Exercise description: The records below are to be repeated in full, exactly as they are.

Task inputs:
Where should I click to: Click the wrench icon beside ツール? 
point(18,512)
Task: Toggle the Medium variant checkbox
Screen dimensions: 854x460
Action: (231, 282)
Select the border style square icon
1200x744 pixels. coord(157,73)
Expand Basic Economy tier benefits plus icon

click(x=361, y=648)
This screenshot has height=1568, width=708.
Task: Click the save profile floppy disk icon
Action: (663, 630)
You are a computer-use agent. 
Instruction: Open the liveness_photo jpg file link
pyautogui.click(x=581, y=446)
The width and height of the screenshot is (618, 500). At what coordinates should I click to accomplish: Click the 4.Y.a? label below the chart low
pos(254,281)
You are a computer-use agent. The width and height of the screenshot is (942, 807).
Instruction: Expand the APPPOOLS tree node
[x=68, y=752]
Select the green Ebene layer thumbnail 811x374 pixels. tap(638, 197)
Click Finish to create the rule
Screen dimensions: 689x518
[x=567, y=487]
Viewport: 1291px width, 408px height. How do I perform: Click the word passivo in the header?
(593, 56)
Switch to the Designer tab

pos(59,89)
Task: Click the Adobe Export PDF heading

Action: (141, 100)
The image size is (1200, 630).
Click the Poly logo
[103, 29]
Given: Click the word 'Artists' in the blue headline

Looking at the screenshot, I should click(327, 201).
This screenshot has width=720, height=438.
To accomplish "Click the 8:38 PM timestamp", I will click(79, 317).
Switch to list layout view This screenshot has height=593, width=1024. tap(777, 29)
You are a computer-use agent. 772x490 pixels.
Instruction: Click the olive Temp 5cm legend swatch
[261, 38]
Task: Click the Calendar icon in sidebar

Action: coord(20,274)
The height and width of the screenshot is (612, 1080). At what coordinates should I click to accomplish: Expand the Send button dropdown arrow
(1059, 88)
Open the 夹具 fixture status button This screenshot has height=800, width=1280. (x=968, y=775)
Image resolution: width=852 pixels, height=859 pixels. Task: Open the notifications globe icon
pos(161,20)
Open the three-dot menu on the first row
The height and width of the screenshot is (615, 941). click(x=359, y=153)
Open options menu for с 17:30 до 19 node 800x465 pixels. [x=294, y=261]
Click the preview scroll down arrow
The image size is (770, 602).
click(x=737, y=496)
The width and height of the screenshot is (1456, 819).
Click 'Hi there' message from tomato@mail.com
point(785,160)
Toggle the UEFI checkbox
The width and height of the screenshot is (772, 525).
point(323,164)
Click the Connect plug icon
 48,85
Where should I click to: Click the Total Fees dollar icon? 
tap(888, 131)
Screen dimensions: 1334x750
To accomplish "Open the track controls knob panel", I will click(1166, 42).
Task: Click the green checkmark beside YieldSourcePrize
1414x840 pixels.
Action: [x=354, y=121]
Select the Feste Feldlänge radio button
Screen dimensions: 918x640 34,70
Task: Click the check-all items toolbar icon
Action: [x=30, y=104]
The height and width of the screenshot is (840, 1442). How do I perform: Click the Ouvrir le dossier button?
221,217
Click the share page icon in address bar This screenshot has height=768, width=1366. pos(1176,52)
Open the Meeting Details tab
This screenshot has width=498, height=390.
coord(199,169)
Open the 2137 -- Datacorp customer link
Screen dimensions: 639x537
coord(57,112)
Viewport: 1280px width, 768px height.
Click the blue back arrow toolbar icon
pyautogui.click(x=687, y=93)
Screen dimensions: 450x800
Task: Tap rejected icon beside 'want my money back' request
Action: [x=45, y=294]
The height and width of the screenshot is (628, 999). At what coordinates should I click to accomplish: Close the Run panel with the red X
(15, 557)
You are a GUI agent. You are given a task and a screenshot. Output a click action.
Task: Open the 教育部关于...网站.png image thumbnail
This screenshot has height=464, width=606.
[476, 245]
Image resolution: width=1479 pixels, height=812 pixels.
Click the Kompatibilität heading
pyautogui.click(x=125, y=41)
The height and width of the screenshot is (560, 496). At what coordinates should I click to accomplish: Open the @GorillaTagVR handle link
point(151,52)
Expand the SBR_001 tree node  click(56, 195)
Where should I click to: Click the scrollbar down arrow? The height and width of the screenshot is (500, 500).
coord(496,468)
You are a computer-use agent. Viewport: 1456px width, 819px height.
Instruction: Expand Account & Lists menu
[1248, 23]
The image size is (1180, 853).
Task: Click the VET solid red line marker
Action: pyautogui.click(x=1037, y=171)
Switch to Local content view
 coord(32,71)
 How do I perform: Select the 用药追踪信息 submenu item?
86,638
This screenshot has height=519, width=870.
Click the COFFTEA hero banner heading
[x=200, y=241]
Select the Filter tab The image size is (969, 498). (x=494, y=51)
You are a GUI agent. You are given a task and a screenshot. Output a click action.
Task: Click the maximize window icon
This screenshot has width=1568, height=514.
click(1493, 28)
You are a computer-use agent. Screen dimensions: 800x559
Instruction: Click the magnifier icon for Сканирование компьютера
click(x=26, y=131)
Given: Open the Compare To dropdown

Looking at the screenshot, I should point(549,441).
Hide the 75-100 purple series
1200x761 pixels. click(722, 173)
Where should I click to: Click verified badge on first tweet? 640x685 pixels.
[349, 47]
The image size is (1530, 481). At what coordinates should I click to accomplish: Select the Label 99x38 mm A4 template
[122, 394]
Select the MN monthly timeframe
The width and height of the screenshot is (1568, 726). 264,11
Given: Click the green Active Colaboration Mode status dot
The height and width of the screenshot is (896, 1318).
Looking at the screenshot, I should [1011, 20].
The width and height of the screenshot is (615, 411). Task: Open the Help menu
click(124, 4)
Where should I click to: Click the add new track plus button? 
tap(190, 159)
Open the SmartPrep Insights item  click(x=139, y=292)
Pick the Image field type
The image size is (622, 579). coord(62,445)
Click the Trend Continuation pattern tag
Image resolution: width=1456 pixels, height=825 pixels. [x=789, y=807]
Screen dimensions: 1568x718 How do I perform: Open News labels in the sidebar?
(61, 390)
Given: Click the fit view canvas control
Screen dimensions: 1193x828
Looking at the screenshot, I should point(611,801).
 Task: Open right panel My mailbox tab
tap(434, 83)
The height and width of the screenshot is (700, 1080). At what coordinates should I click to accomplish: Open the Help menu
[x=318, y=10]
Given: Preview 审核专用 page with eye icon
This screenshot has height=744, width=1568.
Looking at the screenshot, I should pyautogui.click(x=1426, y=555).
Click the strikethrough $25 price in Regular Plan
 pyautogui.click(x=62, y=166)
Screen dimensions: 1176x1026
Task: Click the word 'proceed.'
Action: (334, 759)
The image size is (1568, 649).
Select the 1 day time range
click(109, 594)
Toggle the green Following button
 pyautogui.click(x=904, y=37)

Response for this exercise:
Where should I click to: Click the wrench icon beside ツール? 
point(18,512)
Task: Toggle the Medium variant checkbox
Screen dimensions: 854x460
Action: (231, 282)
Select the border style square icon
1200x744 pixels. coord(157,73)
Expand Basic Economy tier benefits plus icon

click(x=361, y=648)
This screenshot has height=1568, width=708.
Task: Click the save profile floppy disk icon
Action: (663, 630)
You are a computer-use agent. 
Instruction: Open the liveness_photo jpg file link
pyautogui.click(x=581, y=446)
The width and height of the screenshot is (618, 500). At what coordinates should I click to accomplish: Click the 4.Y.a? label below the chart low
pos(254,281)
You are a computer-use agent. The width and height of the screenshot is (942, 807).
Instruction: Expand the APPPOOLS tree node
[x=68, y=752]
Select the green Ebene layer thumbnail 811x374 pixels. tap(638, 197)
Click Finish to create the rule
Screen dimensions: 689x518
[x=567, y=487]
Viewport: 1291px width, 408px height. How do I perform: Click the word passivo in the header?
(593, 56)
Switch to the Designer tab

pos(59,89)
Task: Click the Adobe Export PDF heading

Action: (141, 100)
The image size is (1200, 630).
Click the Poly logo
[103, 29]
Given: Click the word 'Artists' in the blue headline

Looking at the screenshot, I should click(327, 201).
This screenshot has width=720, height=438.
To accomplish "Click the 8:38 PM timestamp", I will click(79, 317).
Switch to list layout view This screenshot has height=593, width=1024. tap(777, 29)
You are a computer-use agent. 772x490 pixels.
Instruction: Click the olive Temp 5cm legend swatch
[261, 38]
Task: Click the Calendar icon in sidebar

Action: coord(20,274)
The height and width of the screenshot is (612, 1080). At what coordinates should I click to accomplish: Expand the Send button dropdown arrow
(1059, 88)
Open the 夹具 fixture status button This screenshot has height=800, width=1280. (x=968, y=775)
Image resolution: width=852 pixels, height=859 pixels. Task: Open the notifications globe icon
pos(161,20)
Open the three-dot menu on the first row
The height and width of the screenshot is (615, 941). click(x=359, y=153)
Open options menu for с 17:30 до 19 node 800x465 pixels. [x=294, y=261]
Click the preview scroll down arrow
The image size is (770, 602).
click(x=737, y=496)
The width and height of the screenshot is (1456, 819).
Click 'Hi there' message from tomato@mail.com
point(785,160)
Toggle the UEFI checkbox
The width and height of the screenshot is (772, 525).
point(323,164)
Click the Connect plug icon
 48,85
Where should I click to: Click the Total Fees dollar icon? 
tap(888, 131)
Screen dimensions: 1334x750
To accomplish "Open the track controls knob panel", I will click(1166, 42).
Task: Click the green checkmark beside YieldSourcePrize
1414x840 pixels.
Action: [x=354, y=121]
Select the Feste Feldlänge radio button
Screen dimensions: 918x640 34,70
Task: Click the check-all items toolbar icon
Action: [x=30, y=104]
The height and width of the screenshot is (840, 1442). How do I perform: Click the Ouvrir le dossier button?
221,217
Click the share page icon in address bar This screenshot has height=768, width=1366. pos(1176,52)
Open the Meeting Details tab
This screenshot has width=498, height=390.
coord(199,169)
Open the 2137 -- Datacorp customer link
Screen dimensions: 639x537
coord(57,112)
Viewport: 1280px width, 768px height.
Click the blue back arrow toolbar icon
pyautogui.click(x=687, y=93)
Screen dimensions: 450x800
Task: Tap rejected icon beside 'want my money back' request
Action: [x=45, y=294]
The height and width of the screenshot is (628, 999). At what coordinates should I click to accomplish: Close the Run panel with the red X
(15, 557)
You are a GUI agent. You are given a task and a screenshot. Output a click action.
Task: Open the 教育部关于...网站.png image thumbnail
This screenshot has height=464, width=606.
[476, 245]
Image resolution: width=1479 pixels, height=812 pixels.
Click the Kompatibilität heading
pyautogui.click(x=125, y=41)
The height and width of the screenshot is (560, 496). At what coordinates should I click to accomplish: Open the @GorillaTagVR handle link
point(151,52)
Expand the SBR_001 tree node  click(56, 195)
Where should I click to: Click the scrollbar down arrow? The height and width of the screenshot is (500, 500).
coord(496,468)
You are a computer-use agent. Viewport: 1456px width, 819px height.
Instruction: Expand Account & Lists menu
[1248, 23]
The image size is (1180, 853).
Task: Click the VET solid red line marker
Action: pyautogui.click(x=1037, y=171)
Switch to Local content view
 coord(32,71)
 How do I perform: Select the 用药追踪信息 submenu item?
86,638
This screenshot has height=519, width=870.
Click the COFFTEA hero banner heading
[x=200, y=241]
Select the Filter tab The image size is (969, 498). (x=494, y=51)
You are a GUI agent. You are given a task and a screenshot. Output a click action.
Task: Click the maximize window icon
This screenshot has width=1568, height=514.
click(1493, 28)
You are a computer-use agent. Screen dimensions: 800x559
Instruction: Click the magnifier icon for Сканирование компьютера
click(x=26, y=131)
Given: Open the Compare To dropdown

Looking at the screenshot, I should point(549,441).
Hide the 75-100 purple series
1200x761 pixels. click(722, 173)
Where should I click to: Click verified badge on first tweet? 640x685 pixels.
[349, 47]
The image size is (1530, 481). At what coordinates should I click to accomplish: Select the Label 99x38 mm A4 template
[122, 394]
Select the MN monthly timeframe
The width and height of the screenshot is (1568, 726). 264,11
Given: Click the green Active Colaboration Mode status dot
The height and width of the screenshot is (896, 1318).
Looking at the screenshot, I should [1011, 20].
The width and height of the screenshot is (615, 411). Task: Open the Help menu
click(124, 4)
Where should I click to: Click the add new track plus button? 
tap(190, 159)
Open the SmartPrep Insights item  click(x=139, y=292)
Pick the Image field type
The image size is (622, 579). coord(62,445)
Click the Trend Continuation pattern tag
Image resolution: width=1456 pixels, height=825 pixels. [x=789, y=807]
Screen dimensions: 1568x718 How do I perform: Open News labels in the sidebar?
(61, 390)
Given: Click the fit view canvas control
Screen dimensions: 1193x828
Looking at the screenshot, I should point(611,801).
 Task: Open right panel My mailbox tab
tap(434, 83)
The height and width of the screenshot is (700, 1080). At what coordinates should I click to accomplish: Open the Help menu
[x=318, y=10]
Given: Preview 审核专用 page with eye icon
This screenshot has height=744, width=1568.
Looking at the screenshot, I should pyautogui.click(x=1426, y=555).
Click the strikethrough $25 price in Regular Plan
 pyautogui.click(x=62, y=166)
Screen dimensions: 1176x1026
Task: Click the word 'proceed.'
Action: (334, 759)
The image size is (1568, 649).
Select the 1 day time range
click(109, 594)
Toggle the green Following button
 pyautogui.click(x=904, y=37)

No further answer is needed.